A Real War with a Fictitious Context: Michael Schwartz Looks Back on Six Years In Iraq
War Without End: The Iraq War in Context
By Michael Schwartz
Haymarket Books, 2008.
Journalist and sociology professor Michael Schwartz posits a simple explanation for the U.S.-led war against Iraq: a desire to “strip economic and political power from key Middle Eastern nations, then extracting oil at a pace far faster than the countries themselves had deemed judicious.”
Weapons of mass destruction? Of course not. And everyone — from the Bush administration to Iraq War coalition supporters — knew that this alleged bogeyman was a fictional construct.
Instead, Schwartz writes, the U.S.-led invasion harkened back to the heyday of imperialist bluster, a time when American strength easily trampled international obstacles.
“For example,” Schwartz explains, “the U.S. invasion of Iraq, designed to open up the Iraqi oil fields to foreign investment, was entirely consistent with the long legacy of military and economic intervention around the world. … The CIA overthrow of the elected Iranian government in 1953 reversed the nationalization of Iranian oil fields; the overthrow of the elected Guatemalan government in 1954 prevented the nationalization of foreign–owned banana plantations.”
In short, the United States assumed the takeover would go unchallenged and hastily disbanded the Iraqi Army, unwittingly leaving more than a half-million well-trained soldiers armed, unemployed and angry. On top of this, nearly 100,000 engineers, technicians and administrators were fired from government agencies and businesses that had previously been state-owned, entities that the United States quickly shuttered in favor of private firms that have done little beyond collecting vast sums thanks to no-bid, no-accountability contracts.
One example will illustrate the folly of this tactic: Early in the occupation, the coalition decided to discontinue the aerial spraying of fields of date palms and growers were ordered to hire private antipest companies themselves. Unfortunately, most farmers lacked the financial wherewithal to do this; as a result, the crops became infested and production shrank precipitously, leaving agronomists and their families destitute.
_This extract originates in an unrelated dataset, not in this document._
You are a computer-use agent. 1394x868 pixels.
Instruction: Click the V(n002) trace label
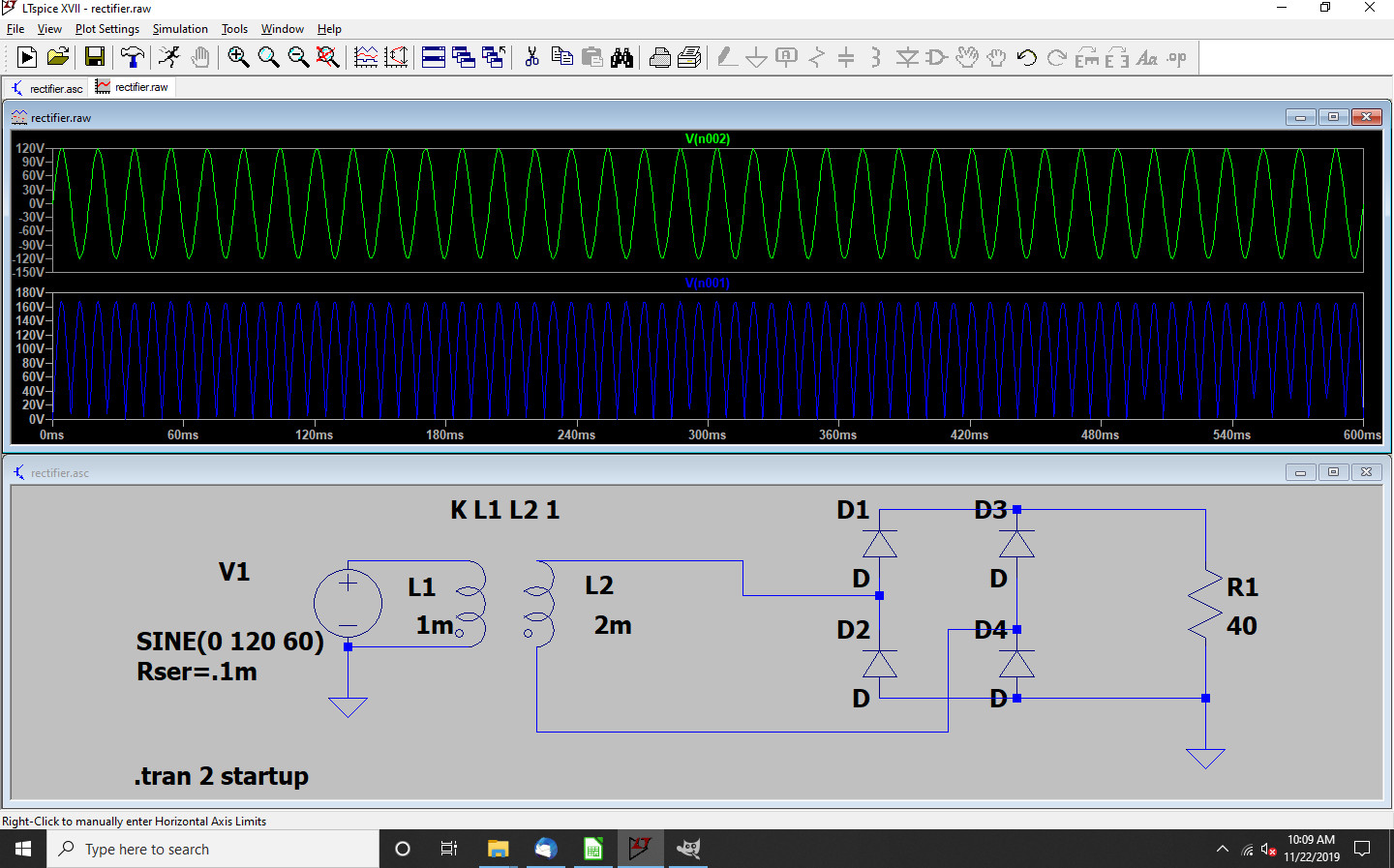point(707,138)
This, Schwartz writes, forced families off lands their ancestors had tilled for generations. The parallel closing of state-sponsored factories led to “urban slumification.”
Shi’a and Sunni, now crowded into miserably inadequate quarters, in cities with too little water, erratic electricity, food shortages, rampant unemployment, scant healthcare, and closed schools responded by fighting not only the invading armies, but each other. Those who could leave Iraq did so, with nearly two million pouring into Egypt, Iran, Lebanon, Syria and Europe to escape a tidal wave of suffering.
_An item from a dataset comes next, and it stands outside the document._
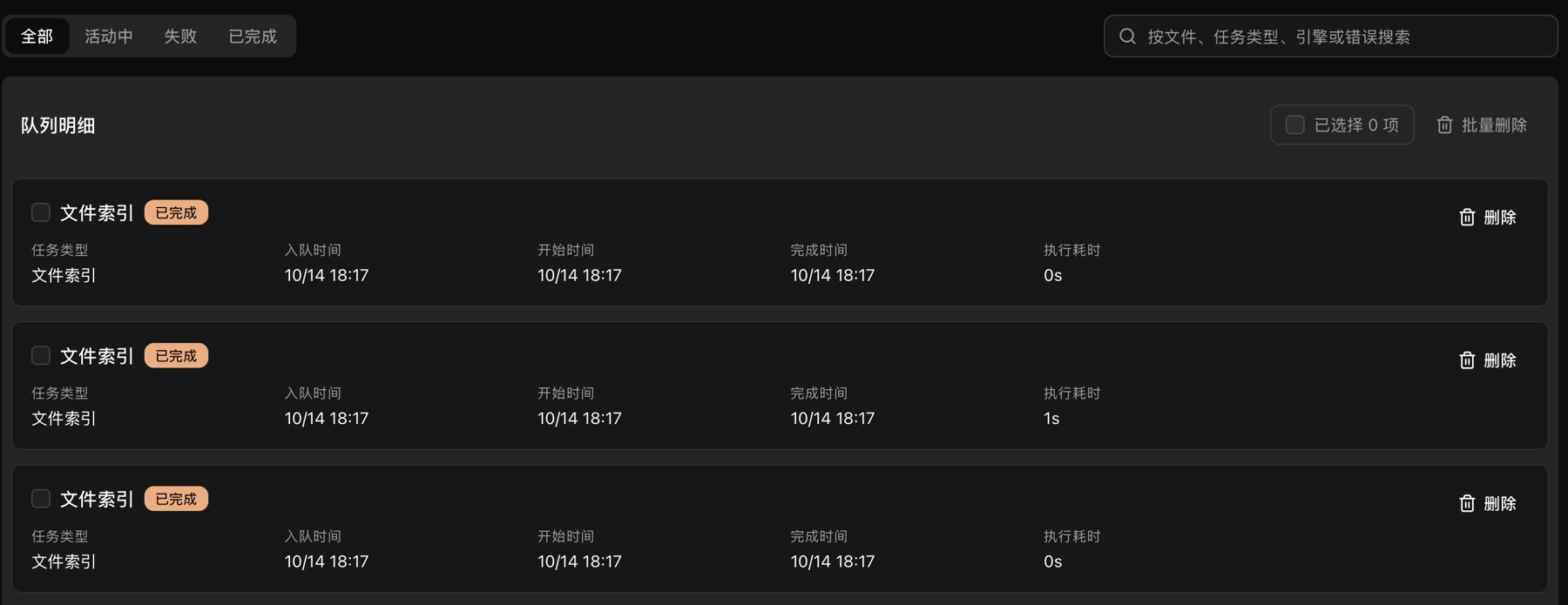
Task: Switch to the 全部 tab
Action: [37, 37]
Those who stayed — the poorest, least educated and most religiously conservative — have fought like lions to protect their holdings. “In the mind of the war’s planners,” Schwartz writes, “the invasion was sure to yield a quick victory, to be followed by the creation of a client state that would house crucial, enduring U.S. military bases from which Washington would project power throughout the Greater Middle East.”
Obviously that hasn’t happened. Protests by organized labor, the unemployed and Muslim militias have stymied U.S. plans, offering dogged resistance, first to Coalition occupiers, and later to the Iraqi puppets installed by the United States and its allies. What’s more, despite Bush’s best efforts, Iraq and Iran are not at each other’s throats and indigenous military formations continue to develop.
War Without End paints a detailed picture of the fighting, focusing both on the lunacy of U.S. foreign policy and the resultant despair these policies have caused. It’s grim but powerful reading. Although I wanted a fuller explication of the roots of Shi’a/Sunni conflict, War Without End is a brilliant and readable introduction to the destruction wrought by America’s lust for oil and an insightful look at 21st century colonialism.